**Record extracts:**
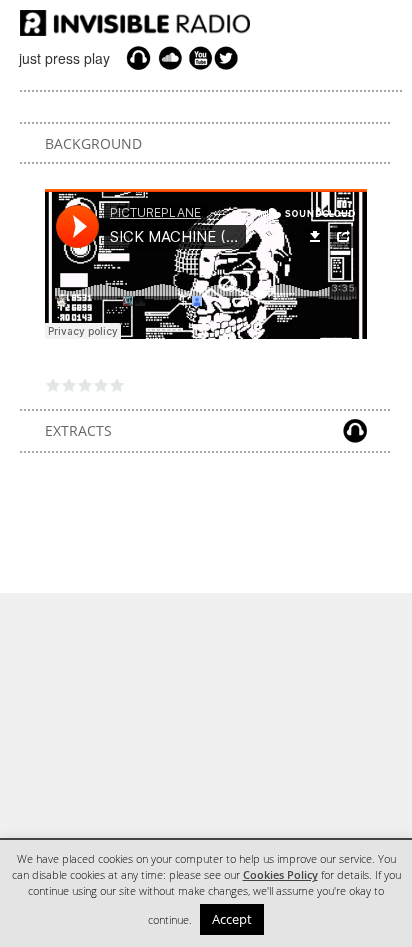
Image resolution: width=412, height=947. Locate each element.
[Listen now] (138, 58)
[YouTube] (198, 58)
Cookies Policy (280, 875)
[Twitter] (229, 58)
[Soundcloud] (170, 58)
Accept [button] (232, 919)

**Your assignment:**
Please copy the line that contains "[Listen now] (138, 58)" and each line after it through the end of the records, exactly, and no other lines.

**Completed task:**
[Listen now] (138, 58)
[YouTube] (198, 58)
Cookies Policy (280, 875)
[Twitter] (229, 58)
[Soundcloud] (170, 58)
Accept [button] (232, 919)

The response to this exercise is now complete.